** BEGIN RECORDS FOR THE TASK **

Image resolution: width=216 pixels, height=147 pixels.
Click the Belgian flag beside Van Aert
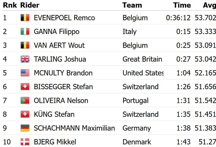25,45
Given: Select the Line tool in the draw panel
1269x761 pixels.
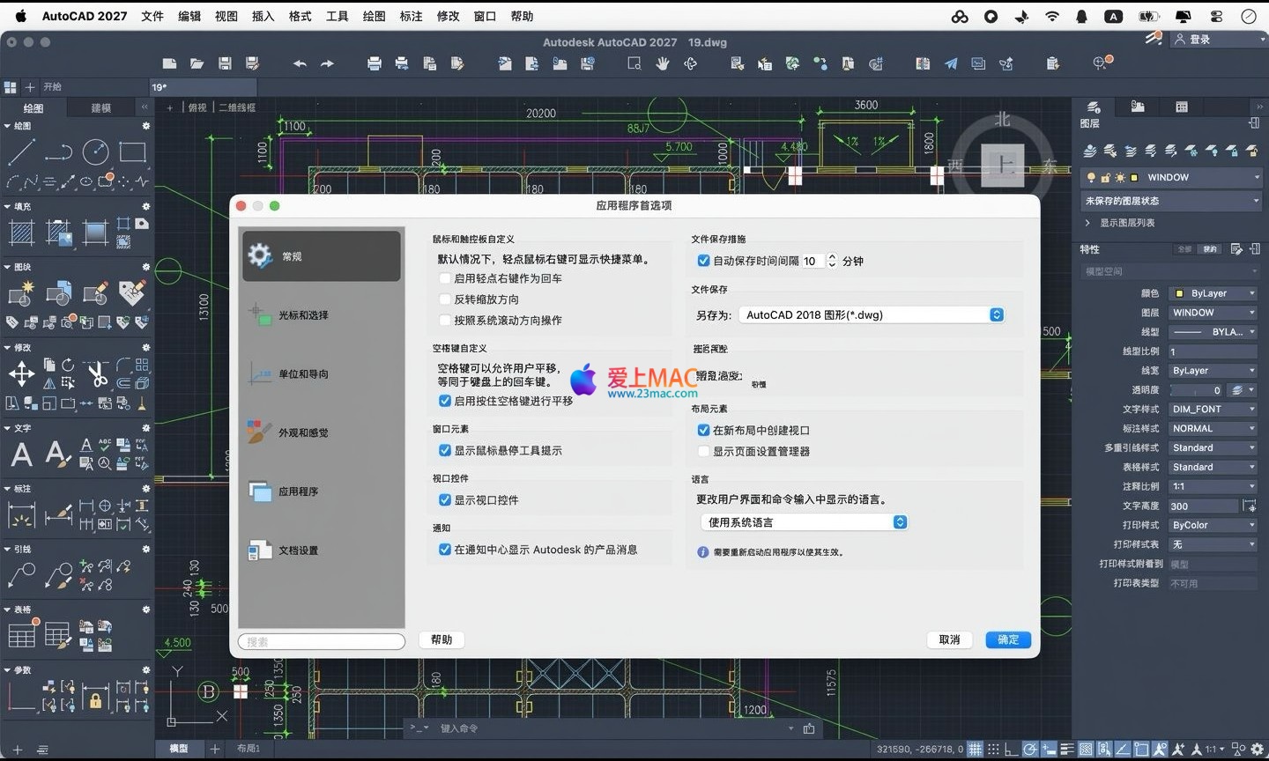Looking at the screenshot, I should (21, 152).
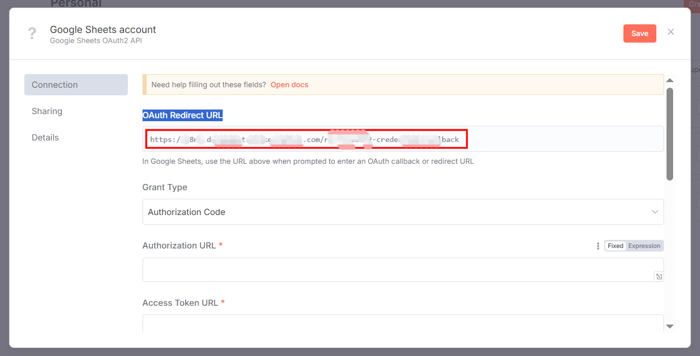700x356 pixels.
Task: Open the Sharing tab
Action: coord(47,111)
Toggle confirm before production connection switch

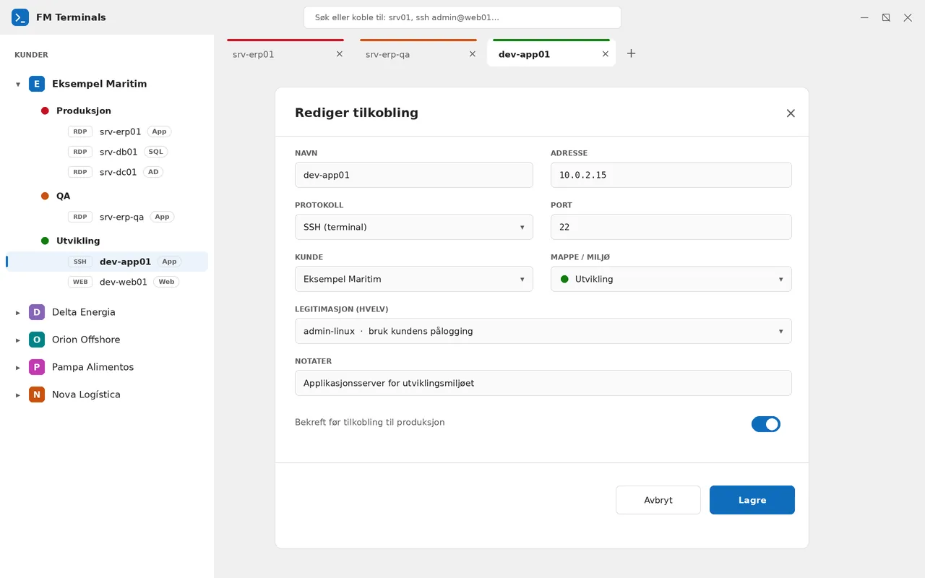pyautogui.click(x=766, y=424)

** END RECORDS FOR THE TASK **

▸ SET EXERCISE
Rewrite all of the item-finding data above, replacing "Line tool" with "Pen tool" and leaving everything else unchanged. Leave the pictures out of your answer.

▸ RESPONSE TO THIS EXERCISE
Image resolution: width=216 pixels, height=147 pixels.
Click the Belgian flag beside Van Aert
25,45
Given: Select the Pen tool in the draw panel
1269x761 pixels.
Looking at the screenshot, I should (21, 152).
700x356 pixels.
Task: Open the Sharing tab
Action: coord(47,111)
Toggle confirm before production connection switch

pyautogui.click(x=766, y=424)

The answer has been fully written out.